Things get crazy, don’t they? I mean, IT, even with Agile and DevOps, is a very interruptive endeavor. When something in production breaks, whatever you were working on suddenly just got a lot less important. Agile is aimed at making more stable code, and DevOps is focused on shifting troubleshooting left, but inevitably, IT systems – be they ones we wrote or ones someone else did and we manage/maintain – are complex systems, and they break unexpectedly. As time goes on, things like test-driven development (TDD) or continuous testing have steadily improved quality and reduced interruptions, but we still say things like “Oh, the container crashed, spin up a new one and keep moving,” when that crash should be a work-stopping event. If it crashed once, it will again, and it only takes a few minutes to find some of the horror stories out there caused by doing exactly what I just described. There is a line between “resilient application infrastructure” and “We ignore critical failures because we can.” And one side of that line is pretty ugly.
So, with all of our advances, we are still facing unexpected issues cropping up – sometimes caused by coworkers or vendors – that we need to deal with.
One thing to remember is that this, too, is part of your job. Start there. While most of us aspire not to be “the fix-it guy,” if you wrote the code or managed the infrastructure, you are the right person to fix the unexpected problem. So, no stress, but others (like management) might be stressed themselves, so communicate clearly. A five-minute email or thirty-second Slack message can save a ton of frustration and meetings later. A simple “This came up and is a priority, so that thing I was set to deliver tomorrow will be delayed by at least X amount of time,” will do a lot to help others understand the impacts on your daily flow.
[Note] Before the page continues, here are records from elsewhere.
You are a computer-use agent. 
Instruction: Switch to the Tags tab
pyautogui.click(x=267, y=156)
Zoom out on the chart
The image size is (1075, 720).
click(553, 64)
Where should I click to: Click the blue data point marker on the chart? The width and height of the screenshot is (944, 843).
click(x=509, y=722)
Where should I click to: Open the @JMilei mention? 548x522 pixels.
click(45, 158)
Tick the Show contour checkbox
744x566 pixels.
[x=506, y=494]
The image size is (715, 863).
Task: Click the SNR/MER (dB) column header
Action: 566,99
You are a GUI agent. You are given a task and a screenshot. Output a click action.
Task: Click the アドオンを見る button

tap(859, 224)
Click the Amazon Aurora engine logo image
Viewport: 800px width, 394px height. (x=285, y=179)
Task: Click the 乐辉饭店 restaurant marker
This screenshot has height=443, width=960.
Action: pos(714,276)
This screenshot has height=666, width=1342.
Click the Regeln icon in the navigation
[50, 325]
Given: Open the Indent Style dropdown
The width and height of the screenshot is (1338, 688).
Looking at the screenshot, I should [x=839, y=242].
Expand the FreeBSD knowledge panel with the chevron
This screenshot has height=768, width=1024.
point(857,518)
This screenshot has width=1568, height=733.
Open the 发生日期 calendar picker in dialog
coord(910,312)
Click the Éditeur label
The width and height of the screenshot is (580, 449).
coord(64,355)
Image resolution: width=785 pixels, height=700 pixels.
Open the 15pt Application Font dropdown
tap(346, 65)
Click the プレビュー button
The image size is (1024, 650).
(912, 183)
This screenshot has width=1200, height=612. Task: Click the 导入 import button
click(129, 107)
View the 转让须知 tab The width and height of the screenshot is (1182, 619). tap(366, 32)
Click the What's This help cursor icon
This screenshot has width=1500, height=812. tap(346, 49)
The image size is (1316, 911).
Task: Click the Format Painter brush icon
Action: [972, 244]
I’ve worked a fair amount of my life as a contractor, and I admit that I honed the skills in the above paragraph living that life. While contractors are generally paid by the hour, ownership is a bigger deal, but in the end, contractors are there to do what needs doing, and the client decides exactly what that is. The same applies when not a contractor, though also, and in my experience, it applies double or triple if you are in charge of a team – you have an entire team, and you better communicate if an issue so big it side-tracks deliverables occurs. We had one of seven inputs to a massive data pool that was the source of billing fail on one team I managed. I mailed stakeholders in our other projects with a simple, “The company likes to get paid, so our attention is 100% on restoring that feed; your project is delayed.” This example was one (of two when I led that team) that was pretty extreme, but it’s a good example of effective communication; just let them know. Most business leaders are there for the org while focused on their piece of it, and if they have an issue they can hash out the business’s priorities and come back to you.
And keep nailing it. Errors and issues and vendor relations failures happen. You’re the ones minimizing the disruption and keeping the org rocking. Don’t stop or get discouraged when it sets you off your timelines; just communicate … and keep being the star.